CHI: (sighing) Let's move on. Your next stop was the Mirador de Abrante, an architectural miracle, a long glass cage projecting seven metres into the air from the very top of a high cliff.
DB: Terrifying.
CHI: Where one of your party was seen at the furthest extreme of the glass cage, balanced on one leg with his arms outstretched and flapping. Was that...
DB: No, it was not me. It was Felipe being a seagull or something. Most people do something daft in there - seeing Agulo hundreds of metres beneath your feet does your head in.

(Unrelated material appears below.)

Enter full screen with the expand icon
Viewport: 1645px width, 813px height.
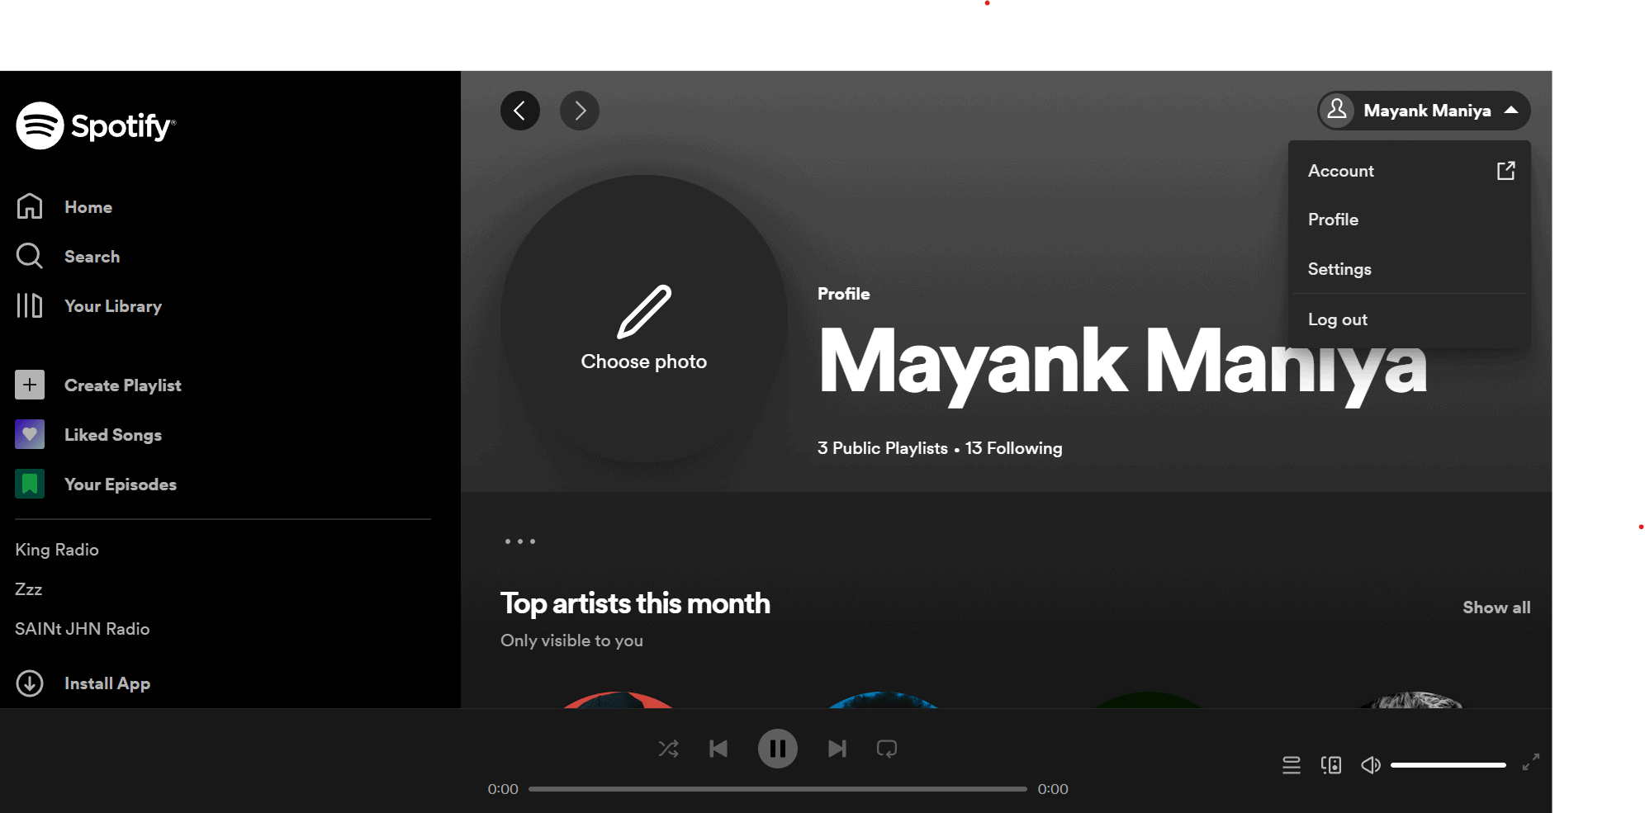(1530, 762)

CHI: And of course, there's a café-bar attached to the Mirador...
DB: Yes, safely on terra firma. And no I didn't! Well, only a small one, to recover.
(The Interrogator, smiling grimly, adds another entry to the notepad on his knee)

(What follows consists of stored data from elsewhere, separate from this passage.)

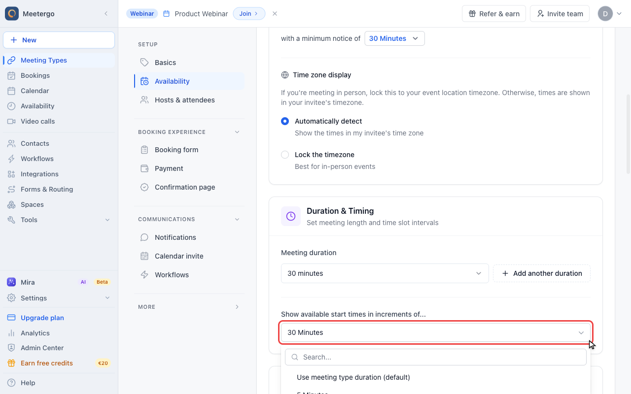Open the Spaces icon in sidebar
This screenshot has width=631, height=394.
coord(11,204)
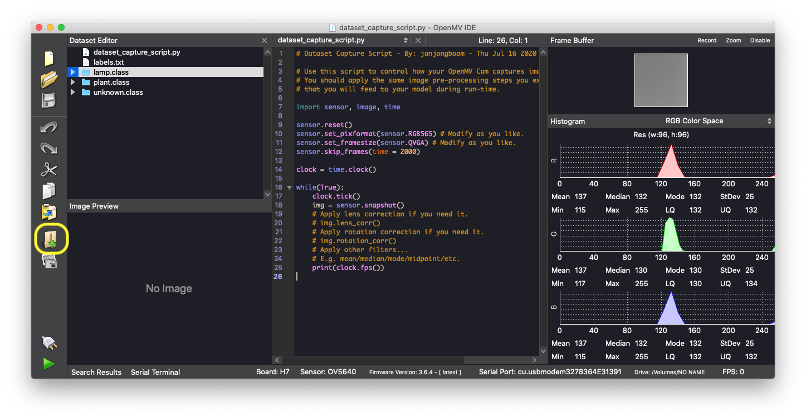Open the Search Results tab
This screenshot has height=420, width=806.
tap(96, 372)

CHI: Lunch was taken in the equally famous restaurant Casa Conchita in Arure, noted particularly for its excellent potaje de berros?
DB: Watercress soup. Very traditional.
CHI: And of course there is little doubt that you...
DB: (holding up his hands) Yes, yes and yes. Too much soup, too much tuna with salsa and potatoes, too much red wine served from a magic carafe that kept refilling itself. Actually there was a very funny bit where two of the old blokes pretended to have the shakes while refilling each others' glass. One shaking the carafe, the other shaking the glass, wine dancing around like rum in a cocktail shaker, and they didn't spill a drop. Not a drop. Can you believe that?
CHI: No.
(A long silence, then the Defensive Blogger rises to his feet)
DB: You are a miserable, bald-headed pile of dry bones and you've got a bogey up your nose. I've had more than enough of you and I'm not going to tell you what happened at Verduñe, so there.
CHI: I already know what happened at Verduñe. And I shall know what happens at your next communal debauchery, the Christmas dinner-dance on the village square.
DB: Yes, and I know - you see, I'm not so stupid! - I know exactly who you are. You're wasting your time, I stopped listening to you decades ago.